Exercise description =>
Could you write out the line containing "Where should I click to: Expand" and all the lines below it in the data, exactly, through the final one and nothing else?

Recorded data

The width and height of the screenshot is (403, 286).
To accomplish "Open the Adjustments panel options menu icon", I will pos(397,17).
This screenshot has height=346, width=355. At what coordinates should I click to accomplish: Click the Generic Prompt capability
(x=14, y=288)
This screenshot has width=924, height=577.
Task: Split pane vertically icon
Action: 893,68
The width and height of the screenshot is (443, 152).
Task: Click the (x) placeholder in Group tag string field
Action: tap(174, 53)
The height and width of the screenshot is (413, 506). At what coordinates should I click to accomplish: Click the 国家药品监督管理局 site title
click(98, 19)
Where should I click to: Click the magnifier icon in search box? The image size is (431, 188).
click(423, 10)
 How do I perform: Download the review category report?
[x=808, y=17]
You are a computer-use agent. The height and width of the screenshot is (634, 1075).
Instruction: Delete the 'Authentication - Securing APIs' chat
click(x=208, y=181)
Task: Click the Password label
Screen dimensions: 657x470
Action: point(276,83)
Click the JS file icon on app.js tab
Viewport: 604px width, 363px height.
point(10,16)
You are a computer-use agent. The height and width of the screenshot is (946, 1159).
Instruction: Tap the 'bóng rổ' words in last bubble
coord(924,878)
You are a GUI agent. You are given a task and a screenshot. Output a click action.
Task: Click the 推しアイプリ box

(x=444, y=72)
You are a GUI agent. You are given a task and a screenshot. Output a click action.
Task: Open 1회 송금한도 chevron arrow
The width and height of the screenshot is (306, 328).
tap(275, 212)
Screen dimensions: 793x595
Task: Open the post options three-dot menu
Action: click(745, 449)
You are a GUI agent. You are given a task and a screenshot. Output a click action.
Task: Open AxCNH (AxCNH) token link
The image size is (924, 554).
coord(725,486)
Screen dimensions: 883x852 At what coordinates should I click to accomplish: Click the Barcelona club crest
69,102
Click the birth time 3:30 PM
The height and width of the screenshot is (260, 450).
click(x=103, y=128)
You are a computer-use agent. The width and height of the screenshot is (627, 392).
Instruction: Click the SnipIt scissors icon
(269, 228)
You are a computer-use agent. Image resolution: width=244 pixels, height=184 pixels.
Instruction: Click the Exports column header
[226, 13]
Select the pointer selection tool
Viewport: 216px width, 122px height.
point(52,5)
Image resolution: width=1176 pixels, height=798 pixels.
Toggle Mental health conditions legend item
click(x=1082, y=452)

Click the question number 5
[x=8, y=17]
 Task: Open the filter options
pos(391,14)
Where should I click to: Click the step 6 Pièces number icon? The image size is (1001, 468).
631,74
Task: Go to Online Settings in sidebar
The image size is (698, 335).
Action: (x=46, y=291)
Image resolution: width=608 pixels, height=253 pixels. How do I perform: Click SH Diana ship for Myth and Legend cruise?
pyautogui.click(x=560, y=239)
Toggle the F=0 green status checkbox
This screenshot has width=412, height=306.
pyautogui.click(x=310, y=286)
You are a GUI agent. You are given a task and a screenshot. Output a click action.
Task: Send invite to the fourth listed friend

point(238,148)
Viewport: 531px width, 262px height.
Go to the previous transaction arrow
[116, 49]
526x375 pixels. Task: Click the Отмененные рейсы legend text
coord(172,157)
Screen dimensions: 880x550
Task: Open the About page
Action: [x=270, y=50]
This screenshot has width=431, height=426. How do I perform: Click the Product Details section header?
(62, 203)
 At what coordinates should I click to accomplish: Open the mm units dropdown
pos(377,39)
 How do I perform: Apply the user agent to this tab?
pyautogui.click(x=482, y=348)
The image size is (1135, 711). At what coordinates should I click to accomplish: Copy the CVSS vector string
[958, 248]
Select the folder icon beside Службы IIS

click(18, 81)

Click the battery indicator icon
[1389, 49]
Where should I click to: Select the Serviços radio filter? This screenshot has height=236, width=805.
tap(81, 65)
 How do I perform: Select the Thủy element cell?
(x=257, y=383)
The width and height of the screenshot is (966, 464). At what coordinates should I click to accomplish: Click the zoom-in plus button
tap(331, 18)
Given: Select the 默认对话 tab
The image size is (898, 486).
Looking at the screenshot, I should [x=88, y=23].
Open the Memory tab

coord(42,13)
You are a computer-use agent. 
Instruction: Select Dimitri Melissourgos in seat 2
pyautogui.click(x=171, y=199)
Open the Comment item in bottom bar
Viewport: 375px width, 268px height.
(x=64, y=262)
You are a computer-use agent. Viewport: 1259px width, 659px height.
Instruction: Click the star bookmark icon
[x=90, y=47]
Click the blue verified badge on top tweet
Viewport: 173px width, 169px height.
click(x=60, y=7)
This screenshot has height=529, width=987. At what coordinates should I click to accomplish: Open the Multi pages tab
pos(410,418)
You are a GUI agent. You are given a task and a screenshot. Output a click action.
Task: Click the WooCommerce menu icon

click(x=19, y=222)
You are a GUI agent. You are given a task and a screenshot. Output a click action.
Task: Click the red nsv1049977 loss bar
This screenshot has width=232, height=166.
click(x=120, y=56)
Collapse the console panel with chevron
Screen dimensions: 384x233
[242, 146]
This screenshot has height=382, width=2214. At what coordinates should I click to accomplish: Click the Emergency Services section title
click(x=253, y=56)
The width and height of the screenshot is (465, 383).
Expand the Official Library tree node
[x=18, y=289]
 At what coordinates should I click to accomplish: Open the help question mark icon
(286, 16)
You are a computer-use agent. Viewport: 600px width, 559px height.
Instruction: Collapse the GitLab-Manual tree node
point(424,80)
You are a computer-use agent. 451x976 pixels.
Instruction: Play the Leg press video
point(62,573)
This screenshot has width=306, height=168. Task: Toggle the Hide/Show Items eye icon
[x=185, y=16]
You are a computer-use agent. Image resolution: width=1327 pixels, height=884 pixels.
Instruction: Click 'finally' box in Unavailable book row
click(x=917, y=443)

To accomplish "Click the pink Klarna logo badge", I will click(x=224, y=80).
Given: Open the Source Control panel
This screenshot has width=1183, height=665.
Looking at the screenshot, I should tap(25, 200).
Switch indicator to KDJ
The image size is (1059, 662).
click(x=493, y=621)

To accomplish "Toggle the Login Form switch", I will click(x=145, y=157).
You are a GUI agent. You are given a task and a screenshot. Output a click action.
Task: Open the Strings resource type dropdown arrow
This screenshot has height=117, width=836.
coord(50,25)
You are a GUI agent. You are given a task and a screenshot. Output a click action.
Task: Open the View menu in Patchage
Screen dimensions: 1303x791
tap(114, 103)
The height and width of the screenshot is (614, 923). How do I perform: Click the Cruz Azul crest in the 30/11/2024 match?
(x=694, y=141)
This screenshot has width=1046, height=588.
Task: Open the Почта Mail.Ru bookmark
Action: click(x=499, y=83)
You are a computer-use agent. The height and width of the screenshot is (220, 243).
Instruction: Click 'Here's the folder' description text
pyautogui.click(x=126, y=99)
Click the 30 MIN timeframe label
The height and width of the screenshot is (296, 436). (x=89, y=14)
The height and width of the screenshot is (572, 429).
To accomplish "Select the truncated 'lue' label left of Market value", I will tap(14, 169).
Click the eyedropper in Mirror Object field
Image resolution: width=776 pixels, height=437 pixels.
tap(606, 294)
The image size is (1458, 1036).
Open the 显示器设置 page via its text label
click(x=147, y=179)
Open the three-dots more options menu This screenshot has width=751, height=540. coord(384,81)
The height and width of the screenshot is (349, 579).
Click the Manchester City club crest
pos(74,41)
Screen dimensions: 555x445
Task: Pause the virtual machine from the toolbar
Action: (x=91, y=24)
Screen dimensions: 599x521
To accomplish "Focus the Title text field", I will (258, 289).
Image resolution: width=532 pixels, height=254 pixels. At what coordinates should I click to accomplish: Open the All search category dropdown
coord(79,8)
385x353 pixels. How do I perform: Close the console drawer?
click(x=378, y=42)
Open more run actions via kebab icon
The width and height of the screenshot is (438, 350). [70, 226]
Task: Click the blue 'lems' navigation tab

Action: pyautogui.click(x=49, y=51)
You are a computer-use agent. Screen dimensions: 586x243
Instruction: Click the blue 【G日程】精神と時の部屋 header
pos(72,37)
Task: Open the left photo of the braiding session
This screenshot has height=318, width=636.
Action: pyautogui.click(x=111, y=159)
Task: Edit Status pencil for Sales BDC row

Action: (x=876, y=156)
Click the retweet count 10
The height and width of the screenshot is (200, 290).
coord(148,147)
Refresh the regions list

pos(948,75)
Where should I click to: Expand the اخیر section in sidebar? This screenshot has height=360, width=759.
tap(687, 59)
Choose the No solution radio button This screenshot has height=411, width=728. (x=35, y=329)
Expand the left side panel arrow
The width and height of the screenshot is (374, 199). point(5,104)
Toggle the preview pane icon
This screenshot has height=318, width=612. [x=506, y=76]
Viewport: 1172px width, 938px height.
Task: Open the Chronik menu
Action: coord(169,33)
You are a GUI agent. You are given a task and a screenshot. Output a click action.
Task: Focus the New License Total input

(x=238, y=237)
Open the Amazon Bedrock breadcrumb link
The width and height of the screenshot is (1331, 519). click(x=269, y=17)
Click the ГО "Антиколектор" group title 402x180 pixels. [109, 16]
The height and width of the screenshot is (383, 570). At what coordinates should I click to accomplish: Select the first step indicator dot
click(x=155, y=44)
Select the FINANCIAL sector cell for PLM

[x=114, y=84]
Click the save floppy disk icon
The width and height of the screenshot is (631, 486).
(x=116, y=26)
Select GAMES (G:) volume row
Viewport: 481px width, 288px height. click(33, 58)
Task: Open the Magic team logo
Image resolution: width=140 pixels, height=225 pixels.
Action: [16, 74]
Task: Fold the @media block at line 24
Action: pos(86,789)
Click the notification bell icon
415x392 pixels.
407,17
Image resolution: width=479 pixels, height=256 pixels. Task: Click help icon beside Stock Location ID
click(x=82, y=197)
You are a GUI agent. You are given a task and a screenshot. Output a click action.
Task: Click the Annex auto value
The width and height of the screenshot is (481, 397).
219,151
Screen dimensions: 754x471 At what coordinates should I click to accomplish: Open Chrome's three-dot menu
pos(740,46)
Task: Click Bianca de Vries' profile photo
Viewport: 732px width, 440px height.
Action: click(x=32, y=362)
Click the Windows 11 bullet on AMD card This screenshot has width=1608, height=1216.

Solution below =>
Where should I click to: Expand the اخیر section in sidebar? This screenshot has height=360, width=759.
tap(687, 59)
Choose the No solution radio button This screenshot has height=411, width=728. (x=35, y=329)
Expand the left side panel arrow
The width and height of the screenshot is (374, 199). point(5,104)
Toggle the preview pane icon
This screenshot has height=318, width=612. [x=506, y=76]
Viewport: 1172px width, 938px height.
Task: Open the Chronik menu
Action: coord(169,33)
You are a GUI agent. You are given a task and a screenshot. Output a click action.
Task: Focus the New License Total input

(x=238, y=237)
Open the Amazon Bedrock breadcrumb link
The width and height of the screenshot is (1331, 519). click(x=269, y=17)
Click the ГО "Антиколектор" group title 402x180 pixels. [109, 16]
The height and width of the screenshot is (383, 570). At what coordinates should I click to accomplish: Select the first step indicator dot
click(x=155, y=44)
Select the FINANCIAL sector cell for PLM

[x=114, y=84]
Click the save floppy disk icon
The width and height of the screenshot is (631, 486).
(x=116, y=26)
Select GAMES (G:) volume row
Viewport: 481px width, 288px height. click(33, 58)
Task: Open the Magic team logo
Image resolution: width=140 pixels, height=225 pixels.
Action: [16, 74]
Task: Fold the @media block at line 24
Action: pos(86,789)
Click the notification bell icon
415x392 pixels.
407,17
Image resolution: width=479 pixels, height=256 pixels. Task: Click help icon beside Stock Location ID
click(x=82, y=197)
You are a GUI agent. You are given a task and a screenshot. Output a click action.
Task: Click the Annex auto value
The width and height of the screenshot is (481, 397).
219,151
Screen dimensions: 754x471 At what coordinates should I click to accomplish: Open Chrome's three-dot menu
pos(740,46)
Task: Click Bianca de Vries' profile photo
Viewport: 732px width, 440px height.
Action: click(x=32, y=362)
Click the Windows 11 bullet on AMD card This screenshot has width=1608, height=1216.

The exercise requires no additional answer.